What makes lab accounting different
Matt Trass is a CPA with a background in analytical chemistry and deep experience supporting labs across research, diagnostics, and manufacturing. He’s seen the same four pressure points surface again and again as labs move beyond basic accounting. Scientific work creates demands that small-business software isn’t built to handle, and ignoring them leads to trouble.
1.Multiple revenue codes.
Trass flags this as a common early mistake: posting grants, contracts, and product sales into one revenue category. That blurs the line between restricted and unrestricted funds and blocks visibility into margins. It also makes it harder to defend indirect cost rates or meet funder reporting rules, which require labs to track allowable costs by source.
2.Capital-heavy purchases
Some labs record six-figure equipment—mass specs, sequencers, freezers—as supplies instead of capital assets. That error erases the deduction and leaves assets off required schedules. IRS rules under Section 179 treat misclassification as a common audit trigger, especially when costs are incorrectly included in indirect expenses.
3.Labor tied to research rules.
Lab staff may split time across internal research, grant projects, and client work. That division affects both tax strategy and compliance. Without time tracking by source, labs risk missing R&D credits or charging labor to the wrong funder.
4.Compliance layers
Unlike tax strategy, grant compliance has hard rules with clawback potential. Government agencies require labs to separate costs, follow spending timelines, and show exactly how funds were used. Without proper controls, labs risk major penalties. Trass points to a 2024 case where a New York lab director pleaded guilty to misusing an NSF grant and was ordered to repay US$200,000.
Early warning signs
Labs don’t need a full audit to know when their books are under pressure. These signs point to systems that are already falling behind.
• No separation of duties:
When one person handles invoicing, records payments, and reconciles accounts, there’s no check on errors or misuse. Trass identifies this setup as a common risk in small labs when financial roles grow informally over time.
• Undifferentiated payroll tracking:
When staff time isn’t assigned to specific projects or cost categories, it becomes impossible to identify which wages qualify as R&D. The IRS requires payroll records that link compensation directly to research activity. General payroll reports don’t meet that standard. Labs that pool all wages risk leaving credits unclaimed or filing without a defensible basis.
• Month-end close slips later each quarter:
A close that once finished by Day 10 now pushes past Day 20. That drift often points to missing data, uncategorized expenses, or delayed reviews.

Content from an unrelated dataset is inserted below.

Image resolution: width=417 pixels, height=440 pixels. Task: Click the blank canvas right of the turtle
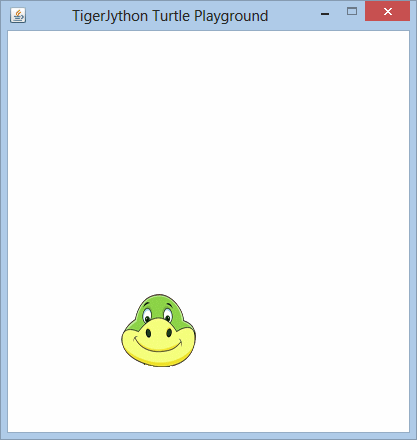click(x=300, y=330)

When filings are inaccurate due to weak internal controls, the IRS may impose a 20 percent accuracy-related penalty under Section 6662.
What growth-ready labs do next
GAAP—Generally Accepted Accounting Principles— becomes the turning point for most labs that outgrow basic tools. It brings structure to how labs record income, track obligations, and report to funders.
At that stage, many labs bring in outside help. Trass works with teams in exactly this situation, supporting them remotely across the U.S. and giving them the accounting structure they need without the overhead of hiring full-time staff.
The scorecard that follows reflects the controls he uses when onboarding new clients. It’s a quick way to check whether your current system can support growth, or if key pieces are missing.
Lab Finance Readiness Worksheet
Check Yes or No for each line. Use “Notes” to list fixes, owners, or deadlines.
Control area Simple check Yes No Notes
Revenue tracking Grants, service contracts, and product sales are recorded in separate income categories.
Capital assets Purchases over US $_____ are in an asset register and depreciated on a set schedule.
Labor by project Timesheets or a time-tracking tool assign hours to the specific grant, client job, or internal R&D project.
Month-end close Financial close finishes within 10 days after month-end, with a checklist the team follows every month.
Compliance files Backup for grants, indirect-cost rates, and R&D credits lives in one shared folder and is updated monthly.
Oversight and deadlines
One named owner signs off on monthly reports and keeps a shared calendar of filing deadlines.
Separation of duties No single person controls invoicing, payment posting, and account reconciliation.
Total
Yes Readiness level What it means
0 – 2 At Risk Core controls missing. Start with revenue categories and an asset register.
3 – 4 Needs Work Data exists, but timing or tracking gaps remain. Tighten time tracking and close process.
5 – 7 Ready to Scale Key controls in place. Consider a lab specialist for audits and tax planning.